### STATED TASK
Reproduce the material without any changes, starting with the line that contains "Open Plugins using the plug icon" and continuing through the line that contains "[x=457, y=465]".

### EXCERPTED RECORDS
━━━━━━━━━━━━━━━━

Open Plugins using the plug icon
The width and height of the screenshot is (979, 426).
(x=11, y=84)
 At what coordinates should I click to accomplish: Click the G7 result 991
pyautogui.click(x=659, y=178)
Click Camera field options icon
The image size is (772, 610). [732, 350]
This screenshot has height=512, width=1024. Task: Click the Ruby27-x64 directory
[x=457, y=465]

━━━━━━━━━━━━━━━━

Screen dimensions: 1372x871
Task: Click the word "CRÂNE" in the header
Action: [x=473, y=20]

━━━━━━━━━━━━━━━━

### OUTPUT OF THE TASK
Open Plugins using the plug icon
The width and height of the screenshot is (979, 426).
(x=11, y=84)
 At what coordinates should I click to accomplish: Click the G7 result 991
pyautogui.click(x=659, y=178)
Click Camera field options icon
The image size is (772, 610). [732, 350]
This screenshot has height=512, width=1024. Task: Click the Ruby27-x64 directory
[x=457, y=465]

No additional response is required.